Obviously a real scale would be more complicated, but you get the idea. There could be any number of levels, probably more than five. Physicians are the only providers that are trained to handle multiple complex conditions in one patient, although midlevels like nurse practitioners or even medical assistants could perform routine tasks for such patients under physician supervision. Complex patients require more time and more work, and more coordination, so patient panels will need to be much smaller.
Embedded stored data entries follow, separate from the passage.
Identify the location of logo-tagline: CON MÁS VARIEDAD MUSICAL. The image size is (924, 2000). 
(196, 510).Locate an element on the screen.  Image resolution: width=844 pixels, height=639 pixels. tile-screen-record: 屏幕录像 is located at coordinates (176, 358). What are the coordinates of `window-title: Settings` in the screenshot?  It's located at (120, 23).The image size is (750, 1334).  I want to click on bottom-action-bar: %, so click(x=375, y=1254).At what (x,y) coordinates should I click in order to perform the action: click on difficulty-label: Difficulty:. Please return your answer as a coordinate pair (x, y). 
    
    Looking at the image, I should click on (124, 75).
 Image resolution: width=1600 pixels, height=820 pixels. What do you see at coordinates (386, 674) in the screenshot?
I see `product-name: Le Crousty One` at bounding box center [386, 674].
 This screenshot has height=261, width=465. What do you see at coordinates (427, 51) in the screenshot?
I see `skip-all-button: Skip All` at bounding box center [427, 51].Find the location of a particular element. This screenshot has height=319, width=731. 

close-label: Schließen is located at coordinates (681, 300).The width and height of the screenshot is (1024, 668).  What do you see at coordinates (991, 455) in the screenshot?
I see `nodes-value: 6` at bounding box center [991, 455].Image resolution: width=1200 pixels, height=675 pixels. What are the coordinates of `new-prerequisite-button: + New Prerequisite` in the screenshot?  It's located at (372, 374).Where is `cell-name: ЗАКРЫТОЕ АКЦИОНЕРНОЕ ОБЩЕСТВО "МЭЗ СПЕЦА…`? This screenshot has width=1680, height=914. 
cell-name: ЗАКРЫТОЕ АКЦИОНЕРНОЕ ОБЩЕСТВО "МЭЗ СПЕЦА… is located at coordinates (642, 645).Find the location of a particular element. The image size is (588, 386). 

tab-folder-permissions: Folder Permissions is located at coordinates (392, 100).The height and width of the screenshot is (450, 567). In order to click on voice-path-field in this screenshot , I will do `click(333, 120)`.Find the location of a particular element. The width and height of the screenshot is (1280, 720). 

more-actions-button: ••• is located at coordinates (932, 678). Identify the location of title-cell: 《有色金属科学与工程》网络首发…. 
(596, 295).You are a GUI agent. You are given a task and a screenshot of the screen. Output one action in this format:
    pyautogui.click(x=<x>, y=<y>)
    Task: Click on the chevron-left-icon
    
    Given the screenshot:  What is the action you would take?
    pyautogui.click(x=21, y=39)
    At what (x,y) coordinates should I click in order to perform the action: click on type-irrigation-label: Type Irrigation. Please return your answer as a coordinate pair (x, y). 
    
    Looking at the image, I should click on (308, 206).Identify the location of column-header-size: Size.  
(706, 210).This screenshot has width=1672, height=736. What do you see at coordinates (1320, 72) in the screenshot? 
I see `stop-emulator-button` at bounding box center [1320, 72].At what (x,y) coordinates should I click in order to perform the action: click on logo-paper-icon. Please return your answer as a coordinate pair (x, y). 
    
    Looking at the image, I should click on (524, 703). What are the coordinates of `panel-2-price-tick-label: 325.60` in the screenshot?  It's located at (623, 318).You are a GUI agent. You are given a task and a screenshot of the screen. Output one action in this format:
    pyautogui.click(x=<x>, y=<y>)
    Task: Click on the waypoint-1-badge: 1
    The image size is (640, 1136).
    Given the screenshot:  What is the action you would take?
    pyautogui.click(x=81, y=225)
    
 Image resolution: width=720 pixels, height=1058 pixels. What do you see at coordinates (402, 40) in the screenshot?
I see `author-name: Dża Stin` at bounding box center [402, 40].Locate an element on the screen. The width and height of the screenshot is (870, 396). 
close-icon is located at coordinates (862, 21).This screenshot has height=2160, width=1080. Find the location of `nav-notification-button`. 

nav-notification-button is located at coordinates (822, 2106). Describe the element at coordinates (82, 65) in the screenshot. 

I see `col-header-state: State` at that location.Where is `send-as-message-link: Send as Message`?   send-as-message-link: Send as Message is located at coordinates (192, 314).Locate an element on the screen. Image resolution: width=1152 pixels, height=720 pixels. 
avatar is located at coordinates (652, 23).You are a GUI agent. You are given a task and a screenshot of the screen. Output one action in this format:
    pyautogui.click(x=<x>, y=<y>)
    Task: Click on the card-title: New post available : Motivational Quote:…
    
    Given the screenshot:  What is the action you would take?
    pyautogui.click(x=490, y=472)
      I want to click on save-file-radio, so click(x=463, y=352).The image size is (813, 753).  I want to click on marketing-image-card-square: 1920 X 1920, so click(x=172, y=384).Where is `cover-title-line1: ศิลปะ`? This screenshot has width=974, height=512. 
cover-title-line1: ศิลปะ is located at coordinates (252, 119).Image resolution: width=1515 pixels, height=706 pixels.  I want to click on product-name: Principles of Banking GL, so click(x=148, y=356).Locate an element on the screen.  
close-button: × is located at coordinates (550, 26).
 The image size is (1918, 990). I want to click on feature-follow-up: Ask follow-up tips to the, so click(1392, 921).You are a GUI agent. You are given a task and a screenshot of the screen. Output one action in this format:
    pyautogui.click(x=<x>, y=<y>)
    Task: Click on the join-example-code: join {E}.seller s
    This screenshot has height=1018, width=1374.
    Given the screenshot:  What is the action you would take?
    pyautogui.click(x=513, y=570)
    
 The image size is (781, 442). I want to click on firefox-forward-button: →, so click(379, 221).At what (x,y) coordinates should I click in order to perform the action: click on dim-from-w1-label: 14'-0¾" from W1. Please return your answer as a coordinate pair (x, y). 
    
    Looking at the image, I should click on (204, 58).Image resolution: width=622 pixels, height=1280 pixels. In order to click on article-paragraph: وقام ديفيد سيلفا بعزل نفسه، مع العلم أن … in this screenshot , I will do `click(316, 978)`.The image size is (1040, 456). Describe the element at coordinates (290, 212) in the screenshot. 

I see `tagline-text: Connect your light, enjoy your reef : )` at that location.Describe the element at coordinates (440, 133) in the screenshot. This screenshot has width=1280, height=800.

In fact, CMS makes such risk adjustments already to the capitation rates it pays to Medicare Advantage sponsors, in order to provide sponsors sufficient funds to care for each patient (efficiently). The CMS system is called Hierarchical Condition Categories (HCC). It should not be difficult to set up a similar system for E/M reimbursement.
A Note About Visit Notes
In medicine, visit notes, inpatient or outpatient, are traditionally used for billing: a physician documents the work for which he claims reimbursement. CMS has decided that the classic visit template is no longer useful for billing, so the agency shrinks it to a minimum. That's fine.
However, our medical system today is far more fragmented than it once was. Few people are followed by the same doctor for decades; instead, a patient passes through many offices, team members, and specialties over the course of his or her life. Moreover, we can no longer rely on patients for detailed histories. Poor communication, or missed communication, is now a major source of medical errors.
Communication should be the principal point of the progress note today. What would you want to know about a new patient before you took a significant action? That is what should be in the note -- the most important information for the next provider in the chain. Electronic records, designed for billing and workforce supervision, should be reinvented to promote communication, and be interoperable.
Such coding, reimbursement, and documentation reforms would take us in the right direction.